Dataset entries:
──────────────────────────────

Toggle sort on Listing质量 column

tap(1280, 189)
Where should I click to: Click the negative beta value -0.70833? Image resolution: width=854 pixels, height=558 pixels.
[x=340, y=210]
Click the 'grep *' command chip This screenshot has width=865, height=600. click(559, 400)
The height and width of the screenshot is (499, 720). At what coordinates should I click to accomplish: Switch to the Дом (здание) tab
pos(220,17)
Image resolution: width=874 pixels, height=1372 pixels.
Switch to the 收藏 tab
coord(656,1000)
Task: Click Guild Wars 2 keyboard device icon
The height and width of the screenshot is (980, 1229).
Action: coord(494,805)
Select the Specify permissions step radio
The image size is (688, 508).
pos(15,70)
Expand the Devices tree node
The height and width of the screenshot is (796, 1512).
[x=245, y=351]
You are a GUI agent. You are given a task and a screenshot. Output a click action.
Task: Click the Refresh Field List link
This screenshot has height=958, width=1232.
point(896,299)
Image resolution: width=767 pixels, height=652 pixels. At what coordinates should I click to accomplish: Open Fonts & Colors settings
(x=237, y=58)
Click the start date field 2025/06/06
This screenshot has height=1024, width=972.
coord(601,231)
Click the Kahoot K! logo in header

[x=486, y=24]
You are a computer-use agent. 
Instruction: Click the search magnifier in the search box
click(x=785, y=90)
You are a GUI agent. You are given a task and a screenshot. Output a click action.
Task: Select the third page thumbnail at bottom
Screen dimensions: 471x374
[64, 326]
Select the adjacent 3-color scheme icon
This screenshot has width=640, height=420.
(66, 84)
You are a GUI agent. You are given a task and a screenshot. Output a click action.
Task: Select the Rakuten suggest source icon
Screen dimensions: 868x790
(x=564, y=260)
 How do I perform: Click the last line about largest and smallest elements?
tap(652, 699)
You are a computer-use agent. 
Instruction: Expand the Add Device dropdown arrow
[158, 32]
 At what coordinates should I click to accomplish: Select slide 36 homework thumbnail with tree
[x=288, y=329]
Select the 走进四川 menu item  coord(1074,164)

──────────────────────────────

• [Work order]
Go through the records and print each one exactly.

• [Answer box]
Toggle sort on Listing质量 column

tap(1280, 189)
Where should I click to: Click the negative beta value -0.70833? Image resolution: width=854 pixels, height=558 pixels.
[x=340, y=210]
Click the 'grep *' command chip This screenshot has width=865, height=600. click(559, 400)
The height and width of the screenshot is (499, 720). At what coordinates should I click to accomplish: Switch to the Дом (здание) tab
pos(220,17)
Image resolution: width=874 pixels, height=1372 pixels.
Switch to the 收藏 tab
coord(656,1000)
Task: Click Guild Wars 2 keyboard device icon
The height and width of the screenshot is (980, 1229).
Action: coord(494,805)
Select the Specify permissions step radio
The image size is (688, 508).
pos(15,70)
Expand the Devices tree node
The height and width of the screenshot is (796, 1512).
[x=245, y=351]
You are a GUI agent. You are given a task and a screenshot. Output a click action.
Task: Click the Refresh Field List link
This screenshot has height=958, width=1232.
point(896,299)
Image resolution: width=767 pixels, height=652 pixels. At what coordinates should I click to accomplish: Open Fonts & Colors settings
(x=237, y=58)
Click the start date field 2025/06/06
This screenshot has height=1024, width=972.
coord(601,231)
Click the Kahoot K! logo in header

[x=486, y=24]
You are a computer-use agent. 
Instruction: Click the search magnifier in the search box
click(x=785, y=90)
You are a GUI agent. You are given a task and a screenshot. Output a click action.
Task: Select the third page thumbnail at bottom
Screen dimensions: 471x374
[64, 326]
Select the adjacent 3-color scheme icon
This screenshot has width=640, height=420.
(66, 84)
You are a GUI agent. You are given a task and a screenshot. Output a click action.
Task: Select the Rakuten suggest source icon
Screen dimensions: 868x790
(x=564, y=260)
 How do I perform: Click the last line about largest and smallest elements?
tap(652, 699)
You are a computer-use agent. 
Instruction: Expand the Add Device dropdown arrow
[158, 32]
 At what coordinates should I click to accomplish: Select slide 36 homework thumbnail with tree
[x=288, y=329]
Select the 走进四川 menu item  coord(1074,164)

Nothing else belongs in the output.